### YOUR INSTRUCTIONS
Wherever the string "right" appears in a line of the listing below, report that line.

### DATASET CONTENT
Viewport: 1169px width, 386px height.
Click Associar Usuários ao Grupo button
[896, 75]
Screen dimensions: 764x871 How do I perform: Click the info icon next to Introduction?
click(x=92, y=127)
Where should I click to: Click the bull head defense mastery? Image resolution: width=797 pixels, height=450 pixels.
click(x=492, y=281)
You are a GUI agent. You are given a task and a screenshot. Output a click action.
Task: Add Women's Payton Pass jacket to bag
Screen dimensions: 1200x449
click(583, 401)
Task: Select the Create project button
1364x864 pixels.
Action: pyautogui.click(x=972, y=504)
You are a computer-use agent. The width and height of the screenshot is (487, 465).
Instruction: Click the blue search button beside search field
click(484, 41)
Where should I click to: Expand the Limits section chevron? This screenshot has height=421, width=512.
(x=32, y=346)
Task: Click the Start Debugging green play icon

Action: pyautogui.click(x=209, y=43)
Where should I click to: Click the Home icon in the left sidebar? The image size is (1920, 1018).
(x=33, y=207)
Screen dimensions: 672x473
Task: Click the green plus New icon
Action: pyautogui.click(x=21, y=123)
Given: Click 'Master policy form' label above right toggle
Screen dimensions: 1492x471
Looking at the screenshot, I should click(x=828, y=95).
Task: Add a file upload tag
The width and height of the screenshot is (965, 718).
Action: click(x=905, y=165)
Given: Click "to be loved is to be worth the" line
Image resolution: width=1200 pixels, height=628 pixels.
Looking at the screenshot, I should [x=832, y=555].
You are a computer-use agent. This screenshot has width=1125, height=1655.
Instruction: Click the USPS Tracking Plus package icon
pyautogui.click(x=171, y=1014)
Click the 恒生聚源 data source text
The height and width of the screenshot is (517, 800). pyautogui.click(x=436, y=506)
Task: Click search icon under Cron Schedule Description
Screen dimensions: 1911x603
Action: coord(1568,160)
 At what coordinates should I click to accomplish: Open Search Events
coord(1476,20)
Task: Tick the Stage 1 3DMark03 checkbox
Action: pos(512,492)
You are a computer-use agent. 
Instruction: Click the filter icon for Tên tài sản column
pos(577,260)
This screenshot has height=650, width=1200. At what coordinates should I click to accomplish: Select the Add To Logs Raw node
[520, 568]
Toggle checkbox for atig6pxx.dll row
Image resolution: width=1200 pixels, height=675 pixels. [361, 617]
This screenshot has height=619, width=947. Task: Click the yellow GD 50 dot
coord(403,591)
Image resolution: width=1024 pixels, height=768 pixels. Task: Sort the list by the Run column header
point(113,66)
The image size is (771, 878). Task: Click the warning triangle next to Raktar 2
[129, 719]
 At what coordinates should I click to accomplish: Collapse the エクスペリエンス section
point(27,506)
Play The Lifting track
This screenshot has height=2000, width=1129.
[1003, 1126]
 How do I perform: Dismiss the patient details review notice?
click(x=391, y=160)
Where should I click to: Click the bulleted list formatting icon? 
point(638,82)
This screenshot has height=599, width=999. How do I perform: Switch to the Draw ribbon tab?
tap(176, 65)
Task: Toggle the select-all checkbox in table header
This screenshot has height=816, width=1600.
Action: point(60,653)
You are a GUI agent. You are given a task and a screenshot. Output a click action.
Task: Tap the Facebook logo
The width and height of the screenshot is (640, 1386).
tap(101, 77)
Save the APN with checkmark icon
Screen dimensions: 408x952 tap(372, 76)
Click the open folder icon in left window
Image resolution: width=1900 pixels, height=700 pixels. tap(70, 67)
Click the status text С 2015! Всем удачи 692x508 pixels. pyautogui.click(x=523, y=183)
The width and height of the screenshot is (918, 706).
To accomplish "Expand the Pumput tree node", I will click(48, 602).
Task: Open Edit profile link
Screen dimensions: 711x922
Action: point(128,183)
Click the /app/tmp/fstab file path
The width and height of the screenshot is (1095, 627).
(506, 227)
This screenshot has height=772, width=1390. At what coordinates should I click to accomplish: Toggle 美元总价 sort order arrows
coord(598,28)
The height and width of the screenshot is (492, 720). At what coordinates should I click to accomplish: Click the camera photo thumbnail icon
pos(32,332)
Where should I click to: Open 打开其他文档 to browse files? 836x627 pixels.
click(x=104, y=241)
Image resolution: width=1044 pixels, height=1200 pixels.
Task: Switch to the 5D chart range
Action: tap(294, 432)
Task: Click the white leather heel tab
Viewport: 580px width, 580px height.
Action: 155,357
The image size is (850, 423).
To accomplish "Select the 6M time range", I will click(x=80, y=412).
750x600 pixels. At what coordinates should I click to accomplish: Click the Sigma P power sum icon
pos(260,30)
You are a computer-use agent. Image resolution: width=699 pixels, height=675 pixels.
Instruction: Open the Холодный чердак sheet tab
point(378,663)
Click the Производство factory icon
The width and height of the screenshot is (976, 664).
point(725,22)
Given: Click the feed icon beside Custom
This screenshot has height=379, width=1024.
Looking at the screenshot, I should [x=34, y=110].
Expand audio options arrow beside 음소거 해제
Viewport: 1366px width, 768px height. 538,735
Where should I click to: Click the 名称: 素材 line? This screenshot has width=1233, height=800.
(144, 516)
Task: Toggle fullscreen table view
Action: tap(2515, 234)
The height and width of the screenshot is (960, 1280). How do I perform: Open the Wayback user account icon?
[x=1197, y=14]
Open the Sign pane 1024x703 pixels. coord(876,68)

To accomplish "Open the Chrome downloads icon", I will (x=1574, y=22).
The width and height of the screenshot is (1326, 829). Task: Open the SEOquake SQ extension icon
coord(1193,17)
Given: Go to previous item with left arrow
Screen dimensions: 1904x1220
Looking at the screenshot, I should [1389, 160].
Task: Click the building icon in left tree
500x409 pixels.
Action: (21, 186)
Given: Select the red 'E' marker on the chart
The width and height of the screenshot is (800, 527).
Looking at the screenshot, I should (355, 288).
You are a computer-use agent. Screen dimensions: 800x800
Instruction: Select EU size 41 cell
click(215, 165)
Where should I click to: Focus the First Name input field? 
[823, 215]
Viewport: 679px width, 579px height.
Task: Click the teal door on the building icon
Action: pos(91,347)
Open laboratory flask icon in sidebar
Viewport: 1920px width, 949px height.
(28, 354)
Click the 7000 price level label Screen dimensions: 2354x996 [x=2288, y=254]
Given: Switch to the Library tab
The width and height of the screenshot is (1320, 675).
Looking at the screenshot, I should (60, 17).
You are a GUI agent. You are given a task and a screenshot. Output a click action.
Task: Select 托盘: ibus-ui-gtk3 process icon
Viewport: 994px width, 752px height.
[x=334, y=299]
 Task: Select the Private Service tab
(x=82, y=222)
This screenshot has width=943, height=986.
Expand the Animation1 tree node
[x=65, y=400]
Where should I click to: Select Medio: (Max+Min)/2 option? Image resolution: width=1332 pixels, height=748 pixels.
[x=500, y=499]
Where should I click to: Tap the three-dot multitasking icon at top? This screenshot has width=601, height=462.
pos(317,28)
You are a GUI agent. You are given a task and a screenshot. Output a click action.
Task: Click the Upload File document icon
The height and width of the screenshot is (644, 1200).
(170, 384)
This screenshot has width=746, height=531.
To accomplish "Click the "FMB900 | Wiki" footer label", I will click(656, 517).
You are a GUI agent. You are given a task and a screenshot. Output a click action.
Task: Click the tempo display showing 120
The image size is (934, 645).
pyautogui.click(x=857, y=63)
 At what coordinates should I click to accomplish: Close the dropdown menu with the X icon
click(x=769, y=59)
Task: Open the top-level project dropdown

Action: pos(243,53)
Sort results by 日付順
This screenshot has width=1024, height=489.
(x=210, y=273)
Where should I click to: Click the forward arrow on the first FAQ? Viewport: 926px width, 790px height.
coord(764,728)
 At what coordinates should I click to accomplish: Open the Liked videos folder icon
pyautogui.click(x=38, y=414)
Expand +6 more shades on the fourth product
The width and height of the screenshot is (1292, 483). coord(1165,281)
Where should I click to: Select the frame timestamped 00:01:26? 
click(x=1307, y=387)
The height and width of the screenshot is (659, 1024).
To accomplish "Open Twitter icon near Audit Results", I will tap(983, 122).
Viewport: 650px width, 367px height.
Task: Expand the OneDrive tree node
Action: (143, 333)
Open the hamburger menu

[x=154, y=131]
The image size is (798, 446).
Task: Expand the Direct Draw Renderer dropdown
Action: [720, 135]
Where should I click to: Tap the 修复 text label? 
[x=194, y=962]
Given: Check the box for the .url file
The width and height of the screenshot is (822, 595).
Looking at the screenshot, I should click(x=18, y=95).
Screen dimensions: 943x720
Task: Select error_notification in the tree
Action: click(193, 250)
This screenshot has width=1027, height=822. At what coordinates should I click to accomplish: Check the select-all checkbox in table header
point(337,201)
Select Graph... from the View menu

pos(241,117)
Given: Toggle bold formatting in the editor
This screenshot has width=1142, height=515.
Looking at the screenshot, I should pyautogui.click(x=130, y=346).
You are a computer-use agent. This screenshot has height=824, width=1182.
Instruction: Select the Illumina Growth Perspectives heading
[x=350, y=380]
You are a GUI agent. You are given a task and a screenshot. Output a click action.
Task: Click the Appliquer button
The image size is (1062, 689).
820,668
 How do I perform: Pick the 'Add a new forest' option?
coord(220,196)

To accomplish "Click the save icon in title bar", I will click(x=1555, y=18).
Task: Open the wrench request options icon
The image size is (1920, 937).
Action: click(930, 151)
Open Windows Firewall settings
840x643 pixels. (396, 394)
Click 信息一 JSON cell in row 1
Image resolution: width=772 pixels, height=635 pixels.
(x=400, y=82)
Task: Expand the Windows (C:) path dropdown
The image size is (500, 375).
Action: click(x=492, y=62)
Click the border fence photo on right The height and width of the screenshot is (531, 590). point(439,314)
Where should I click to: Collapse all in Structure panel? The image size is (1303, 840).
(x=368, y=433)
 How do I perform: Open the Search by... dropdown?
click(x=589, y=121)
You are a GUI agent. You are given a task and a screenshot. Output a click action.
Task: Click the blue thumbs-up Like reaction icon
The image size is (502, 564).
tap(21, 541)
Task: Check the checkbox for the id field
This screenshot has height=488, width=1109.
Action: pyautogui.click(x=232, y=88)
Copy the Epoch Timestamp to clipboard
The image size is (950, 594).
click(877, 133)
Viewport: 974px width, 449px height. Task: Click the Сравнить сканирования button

### OUTPUT BELOW
Given: Click 'Master policy form' label above right toggle
Click the border fence photo on right The height and width of the screenshot is (531, 590). point(439,314)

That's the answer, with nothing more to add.